Till 1991, India's economic integration with the rest of the world was very limited. But the new economic policy and the liberalisation
measures so introduced made way for the globalisation of Indian businesses.
Earlier, exports were a predominant way of expanding business abroad and
hence the emphasis was on export promotion strategies with restrictions
on cash outflows so as to conserve our foreign exchange reserves. But
over the years, its being realised that for expansion and growth of Indian
companies, it is necessary that they increase their share in the world
market not only by exporting their products but also by acquiring overseas
assets and establishing their presence abroad. Accordingly, the policy
for outward capital flows has evolved, marked by phased liberalisation.
The first policy in the form of guidelines governing overseas
direct investment was issued in 1969 by the Government of India. These
guidelines defined the extent of participation of Indian companies in
projects abroad. They permitted minority participation by an Indian party
with no cash remittances. Association of local parties, local development
banks, financial institutions and local Governments, wherever necessary
was also favoured for promoting such investments.
The Government modified these guidelines by issuing a set
of more comprehensive measures in 1978. These measures included provision
for the approval, monitoring, evaluation of investment proposals at a
focal point by the Ministry
of Commerce. These guidelines also recognised the need of vesting
the necessary powers with the Reserve
Bank of India( RBI) for the release foreign exchange to meet the preliminary
and subsequent expenses of an Indian company relating to its investments
abroad .
Such guidelines were subsequently revised in 1986,1992
and 1995. The policy on Indian investments overseas was first liberalised
in 1992. Under it, an Automatic Route for overseas investments was introduced
and cash remittances were allowed for the first time with restrictions
on the total value.
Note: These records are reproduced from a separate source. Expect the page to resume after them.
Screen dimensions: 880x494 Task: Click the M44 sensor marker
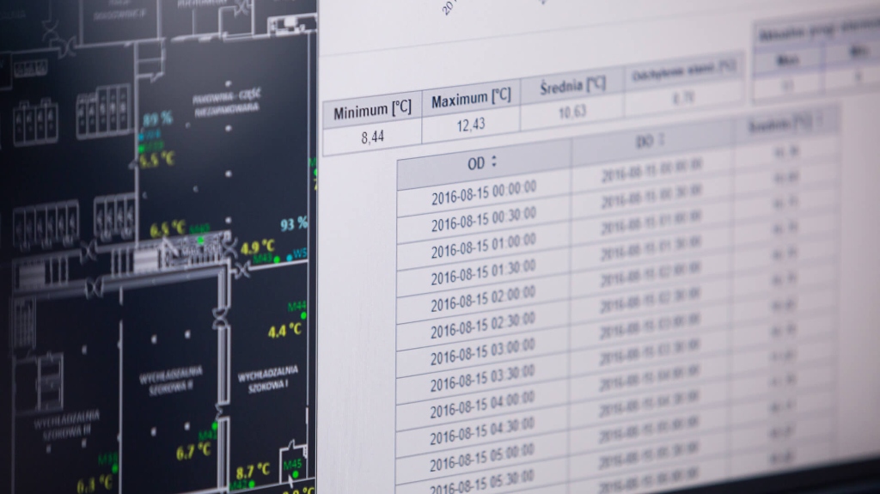pos(297,307)
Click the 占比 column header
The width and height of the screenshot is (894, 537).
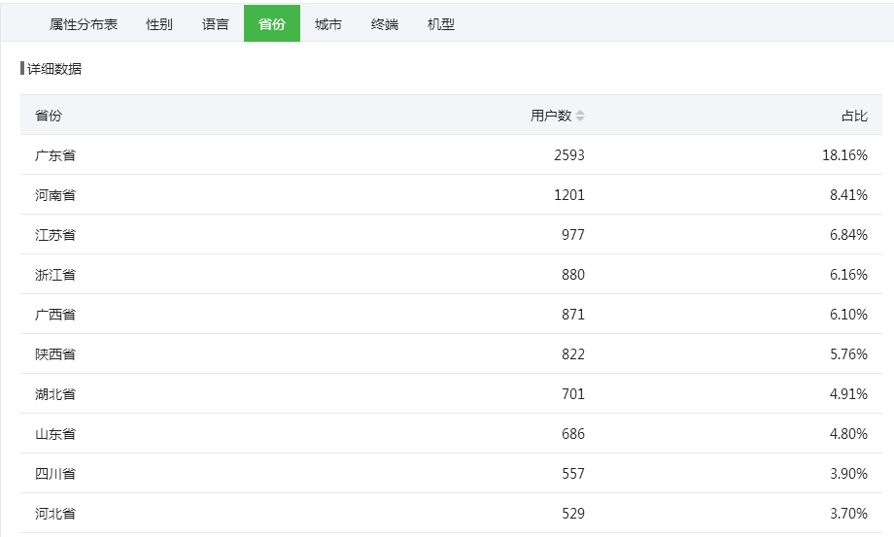coord(854,116)
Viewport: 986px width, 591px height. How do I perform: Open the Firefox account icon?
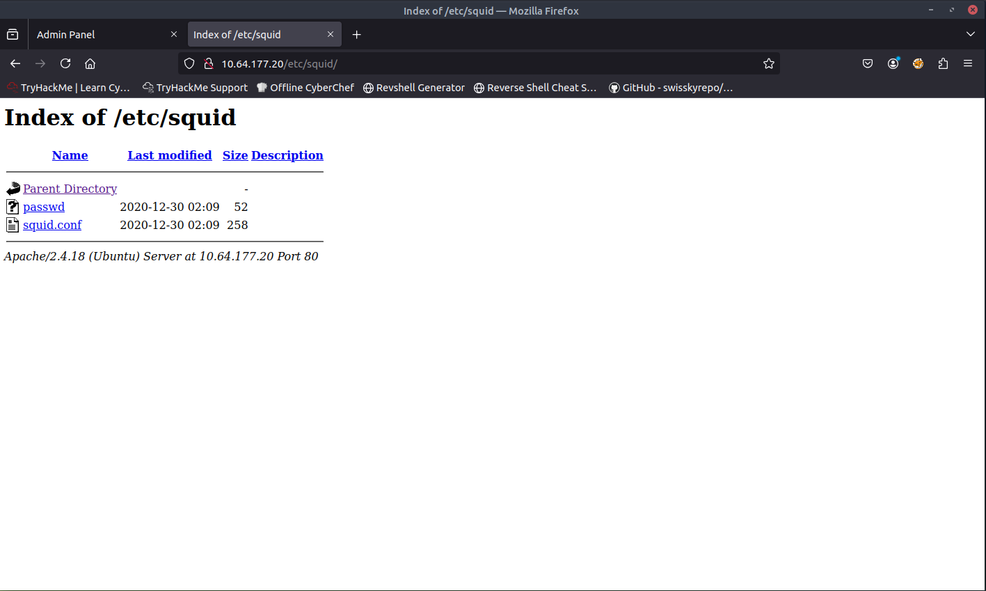coord(893,63)
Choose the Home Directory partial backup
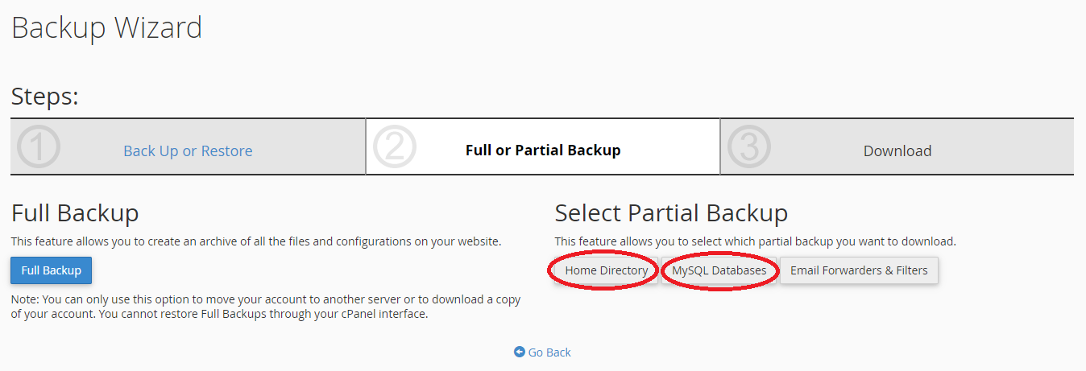 607,270
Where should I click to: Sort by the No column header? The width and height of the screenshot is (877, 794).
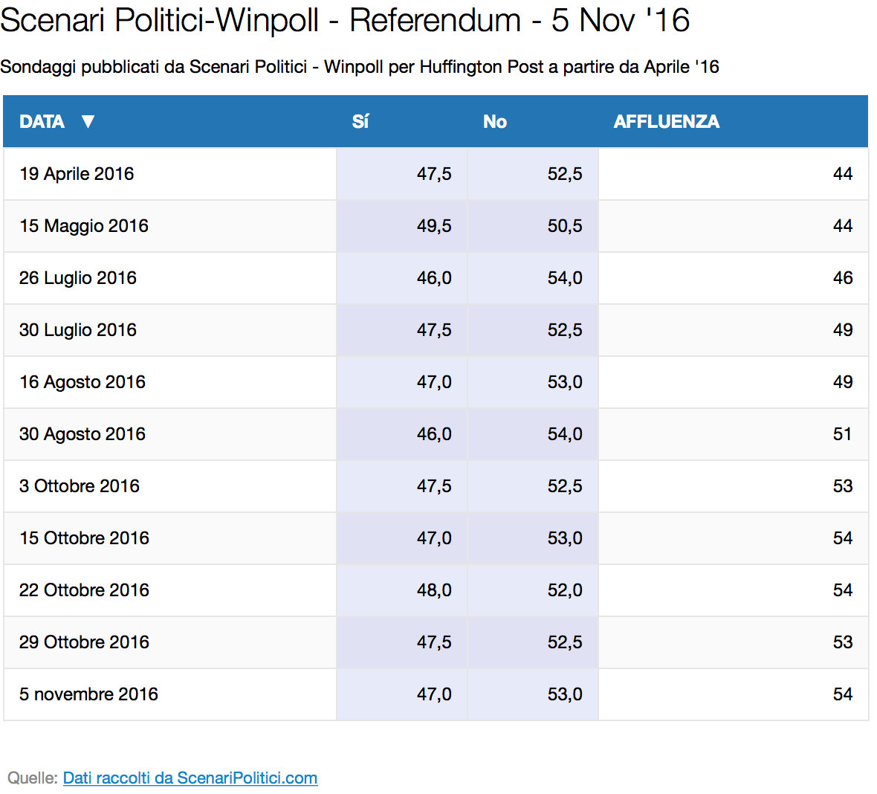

The basic rationale for opening up the regime of Indian
investments overseas had been the need to provide Indian industry access
to new markets and technologies with a view to increasing their competitiveness
globally and help the country's export efforts.
Further liberalisation and streamlining of procedures was
undertaken in 1995. The guidelines of 1995 provided for a detailed framework
by transferring the work relating to overseas investment from Ministry
of Commerce to Reserve
Bank of India (RBI), which became the nodal agency for administering
the overseas investment policy . This provided a single window system
for overseas investment approvals. Since then, all proposals for direct
investment abroad are being made to and processed by the Reserve
Bank of India (RBI). Also, these guidelines aimed at providing transparency
in the framework of overseas investment policy with the following basic
objectives :-
- To provide a framework for Indian industry and business
to access global networks;
- To ensure that trade and investment flows, though determined
by commercial interests, are consistent with the macroeconomic and balance
of payment compulsions of the country, particularly in terms of the
magnitude of the capital flows;
- To give liberal access to Indian business for technology-sourcing
or resource-seeking or market-seeking;
- To indicate that there is a change in the approach of
the Government, from one of regulator or controller to one of facilitator;
- To encourage the Indian industry to adopt a spirit of
self-regulation and collective effort in order to improve its image
abroad.
Subsequently, in 2000, introduction of FEMA
(Foreign Exchange Management Act) changed the entire perspective on
foreign exchange particularly those relating to investment abroad. It
changed the emphasis from exchange regulation to exchange management.
It aimed to facilitate external trade and payments as well as to promote
an orderly development and maintenance of foreign exchange market in India.
Over the years, the liberalisation measures for overseas
investment by Indian companies has continued. The measures so undertaken
in the fiscal year 2003-04 are as follows :-
- The listed Indian companies are permitted to invest
abroad in those foreign companies:- (a) which are listed on a recognized
stock exchange; and (b) which have a shareholding of at least 10% in
an Indian company which is listed on a recognized stock exchange in
India (as on 1 st January of the year of the investment). As per these
guidelines, such investment shall not exceed 25% of the Indian company's
net worth, as on the date of latest audited balance sheet.
- The resident individuals are also permitted to invest
in the overseas companies (as indicated above) without any monetary
limit.
- The Indian corporates or registered partnership firms
are allowed to investment in entities abroad up to 200% of their net
worth. Along with it, the prevailing monetary ceiling of US$ 100 million
(US$ 10 million for partnership firms ) has been removed.
- The Indian corporates or registered partnership firms
are allowed to undertake agricultural activities either directly or
through an overseas branch.
- For investment abroad in the financial sector, the stipulation
of minimum net worth of Rs.15 crores for Indian companies
engaged in financial sector activities in India has been removed.